**Records from a data source:**
====================

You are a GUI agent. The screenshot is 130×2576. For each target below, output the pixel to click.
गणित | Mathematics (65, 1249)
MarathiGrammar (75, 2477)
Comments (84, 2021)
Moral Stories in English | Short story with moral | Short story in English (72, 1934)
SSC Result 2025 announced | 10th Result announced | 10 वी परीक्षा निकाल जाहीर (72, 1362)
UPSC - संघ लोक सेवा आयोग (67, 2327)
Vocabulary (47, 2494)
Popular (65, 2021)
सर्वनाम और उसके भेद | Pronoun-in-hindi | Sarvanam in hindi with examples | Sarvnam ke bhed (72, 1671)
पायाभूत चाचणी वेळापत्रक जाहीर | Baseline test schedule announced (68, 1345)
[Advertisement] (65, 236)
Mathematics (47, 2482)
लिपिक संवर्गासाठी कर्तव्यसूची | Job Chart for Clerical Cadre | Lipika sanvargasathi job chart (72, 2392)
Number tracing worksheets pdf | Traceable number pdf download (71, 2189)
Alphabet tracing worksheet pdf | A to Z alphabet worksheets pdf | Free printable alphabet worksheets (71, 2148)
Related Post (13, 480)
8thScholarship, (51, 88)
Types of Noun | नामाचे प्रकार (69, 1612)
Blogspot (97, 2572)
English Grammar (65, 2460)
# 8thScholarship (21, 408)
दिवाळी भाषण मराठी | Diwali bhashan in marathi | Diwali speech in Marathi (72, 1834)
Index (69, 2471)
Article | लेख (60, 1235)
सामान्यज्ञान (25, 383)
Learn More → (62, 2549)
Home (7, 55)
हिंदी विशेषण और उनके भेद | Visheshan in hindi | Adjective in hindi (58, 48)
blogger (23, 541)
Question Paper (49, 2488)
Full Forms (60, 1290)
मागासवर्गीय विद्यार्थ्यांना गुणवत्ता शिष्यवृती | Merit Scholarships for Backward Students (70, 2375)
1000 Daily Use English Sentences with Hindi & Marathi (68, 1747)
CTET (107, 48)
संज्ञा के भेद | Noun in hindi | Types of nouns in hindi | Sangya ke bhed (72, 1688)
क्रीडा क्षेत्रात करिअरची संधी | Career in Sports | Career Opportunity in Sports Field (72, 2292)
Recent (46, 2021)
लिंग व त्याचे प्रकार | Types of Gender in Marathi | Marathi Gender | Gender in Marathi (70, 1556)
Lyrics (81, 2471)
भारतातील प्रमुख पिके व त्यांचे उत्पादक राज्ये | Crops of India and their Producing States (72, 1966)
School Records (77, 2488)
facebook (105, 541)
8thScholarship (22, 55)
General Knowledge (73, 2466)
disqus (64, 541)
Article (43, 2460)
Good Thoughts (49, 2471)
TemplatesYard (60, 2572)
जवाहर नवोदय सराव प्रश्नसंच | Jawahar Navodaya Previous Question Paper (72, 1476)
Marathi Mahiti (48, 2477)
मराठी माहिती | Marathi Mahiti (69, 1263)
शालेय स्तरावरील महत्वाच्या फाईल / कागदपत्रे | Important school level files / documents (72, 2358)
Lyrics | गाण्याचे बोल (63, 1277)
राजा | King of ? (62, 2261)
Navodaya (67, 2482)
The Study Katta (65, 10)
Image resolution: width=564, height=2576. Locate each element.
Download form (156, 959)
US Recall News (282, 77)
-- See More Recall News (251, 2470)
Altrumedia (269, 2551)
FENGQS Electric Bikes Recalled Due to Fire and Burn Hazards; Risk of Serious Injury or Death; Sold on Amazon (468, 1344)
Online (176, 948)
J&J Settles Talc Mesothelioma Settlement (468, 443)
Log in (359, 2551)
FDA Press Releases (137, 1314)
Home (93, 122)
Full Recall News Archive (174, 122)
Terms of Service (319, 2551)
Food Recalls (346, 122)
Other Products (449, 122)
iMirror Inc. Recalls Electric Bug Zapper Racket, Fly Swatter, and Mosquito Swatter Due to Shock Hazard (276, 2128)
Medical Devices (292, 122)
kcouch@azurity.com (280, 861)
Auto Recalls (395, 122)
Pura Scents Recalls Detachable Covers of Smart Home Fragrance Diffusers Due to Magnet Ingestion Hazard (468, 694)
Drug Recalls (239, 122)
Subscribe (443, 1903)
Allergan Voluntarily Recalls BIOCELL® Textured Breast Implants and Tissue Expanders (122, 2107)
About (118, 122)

====================

**Exercise brief:** In the entries above, find the line with "भारतातील प्रमुख पिके", then retype it and every line after it exactly.

**Response to the exercise:**
भारतातील प्रमुख पिके व त्यांचे उत्पादक राज्ये | Crops of India and their Producing States (72, 1966)
School Records (77, 2488)
facebook (105, 541)
8thScholarship (22, 55)
General Knowledge (73, 2466)
disqus (64, 541)
Article (43, 2460)
Good Thoughts (49, 2471)
TemplatesYard (60, 2572)
जवाहर नवोदय सराव प्रश्नसंच | Jawahar Navodaya Previous Question Paper (72, 1476)
Marathi Mahiti (48, 2477)
मराठी माहिती | Marathi Mahiti (69, 1263)
शालेय स्तरावरील महत्वाच्या फाईल / कागदपत्रे | Important school level files / documents (72, 2358)
Lyrics | गाण्याचे बोल (63, 1277)
राजा | King of ? (62, 2261)
Navodaya (67, 2482)
The Study Katta (65, 10)
Image resolution: width=564, height=2576. Locate each element.
Download form (156, 959)
US Recall News (282, 77)
-- See More Recall News (251, 2470)
Altrumedia (269, 2551)
FENGQS Electric Bikes Recalled Due to Fire and Burn Hazards; Risk of Serious Injury or Death; Sold on Amazon (468, 1344)
Online (176, 948)
J&J Settles Talc Mesothelioma Settlement (468, 443)
Log in (359, 2551)
FDA Press Releases (137, 1314)
Home (93, 122)
Full Recall News Archive (174, 122)
Terms of Service (319, 2551)
Food Recalls (346, 122)
Other Products (449, 122)
iMirror Inc. Recalls Electric Bug Zapper Racket, Fly Swatter, and Mosquito Swatter Due to Shock Hazard (276, 2128)
Medical Devices (292, 122)
kcouch@azurity.com (280, 861)
Auto Recalls (395, 122)
Pura Scents Recalls Detachable Covers of Smart Home Fragrance Diffusers Due to Magnet Ingestion Hazard (468, 694)
Drug Recalls (239, 122)
Subscribe (443, 1903)
Allergan Voluntarily Recalls BIOCELL® Textured Breast Implants and Tissue Expanders (122, 2107)
About (118, 122)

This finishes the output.